MEDFORD, Ore. — Tensions between union-affiliated public employees and Jackson County administrators working to negotiate new contracts have hit an unanticipated obstacle — the County's ongoing public health response to COVID-19.
Contract negotiations between the two sides reached an impasse near the end of January, with health care coverage representing the most substantial sticking point.
(Photo courtesy Jackson County / Facebook)
Jackson County Public Health officials hold a press conference after two local residents test positive for COVID-19.
At the very beginning of March, SEIU Local 503 said that public employees voted "overwhelmingly" in favor of authorizing a strike, with union members set to meet in order to plan the precise timing of the strike.
Days later, on March 7, state and local public health officials announced that two people in Jackson County had tested positive for COVID-19 — taking the County's public health stance from one of simple preparation and preventative measures against the possibility of coronavirus to active containment and investigation of presumptive cases.
For SEIU 503, and quite possibly for Jackson County's leadership, the timing could not have been worse.
"Our number one concern is providing high quality public services for the people of Jackson County," said Angela Cruthirds, bargaining delegate with SEIU 503. "Our bargaining team is currently working to determine strike details that will ensure there is no impact on public health."

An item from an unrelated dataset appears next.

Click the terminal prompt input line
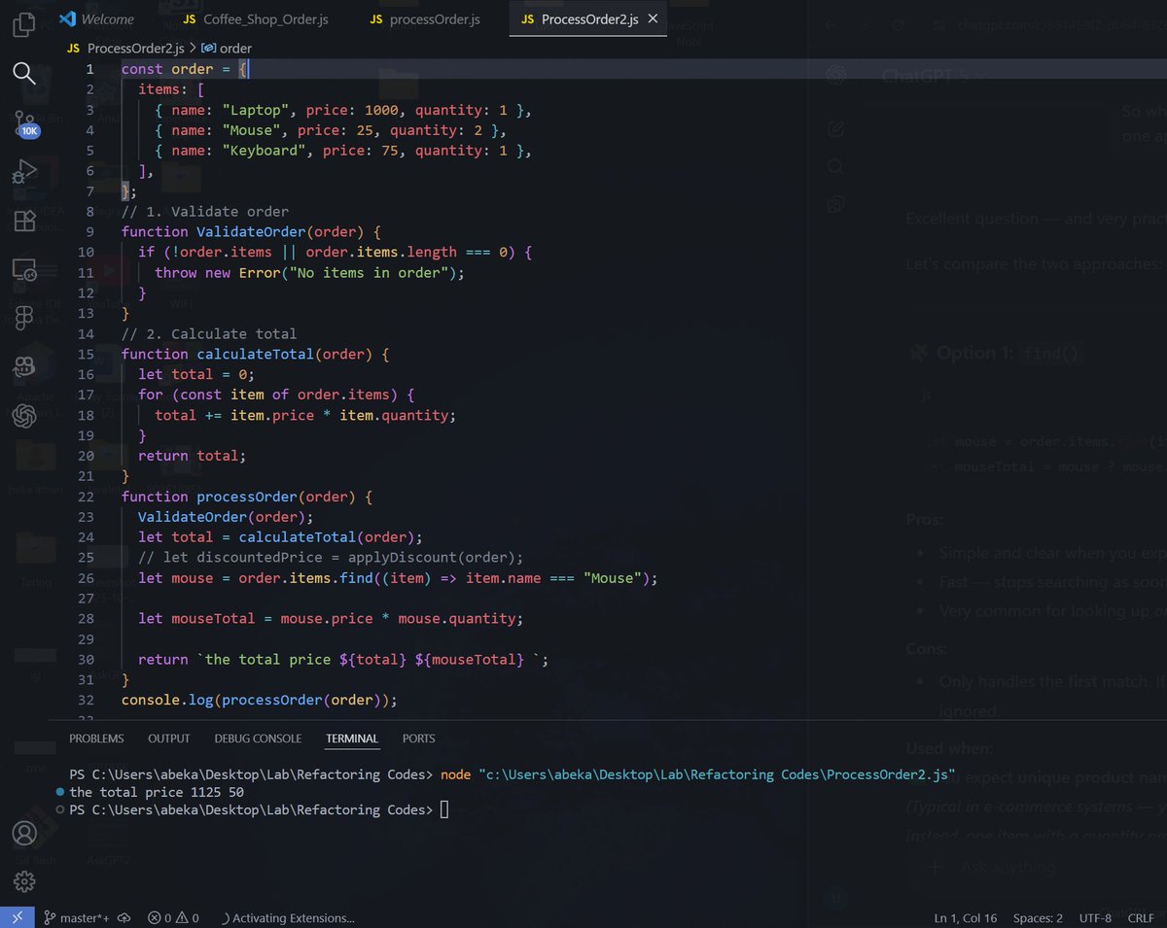This screenshot has height=928, width=1167. [x=443, y=808]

Meanwhile, Jackson County Health & Human Services said that it had "plans in place" to deal with the situation in the event of an emergency.
"This plan is called a Continuity of Operations Plan, also known as a COOP, and looks at how Jackson County HHS will handle a myriad of different situations, be it a staffing shortage or if the buildings become unsafe to work inside," a statement from the agency reads.

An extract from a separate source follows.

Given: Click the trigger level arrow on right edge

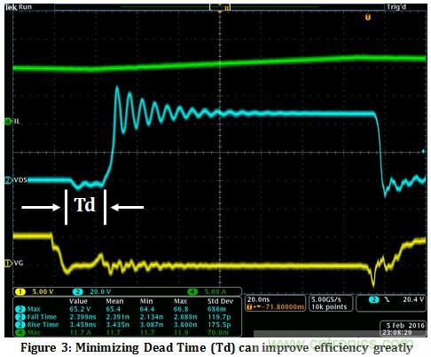Looking at the screenshot, I should [x=423, y=151].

SEIU 503 said on Monday that it still had not yet set a date for the strike, and that members wanted County Commissioners and managers to "reach a fair deal" before a potential interruption in the work of public employees.
"The coronavirus shines a spotlight on the County’s failure to provide employees with affordable healthcare," Cruthirds said. "Our union has been in negotiations for over a year. We have been working for more than six months without a contract and with no security about the future of our healthcare plans. Many county employees are still unable to afford basic healthcare and there is a real concern around how a significant outbreak among employees would impact services."
Jackson County HHS' statement said that the agency is working to ensure that it has the resources to perform critical and essential services, regardless of the circumstances.
"If staffing issues arise, regardless of the reasons, Jackson County HHS may respond by reassigning staff as needed or by looking at additional staffing contingency plans," the agency said.
"The best thing the County can do right now to protect public health is to settle this contract, and give us an affordable healthcare plan, so we can remain at work and keep ourselves and this community healthy," Cruthirds said. "Our public health workers are a critical part of the coronavirus response. Employees and their families are part of this community and as such they're at risk as well. Keeping them safe will keep the community safe."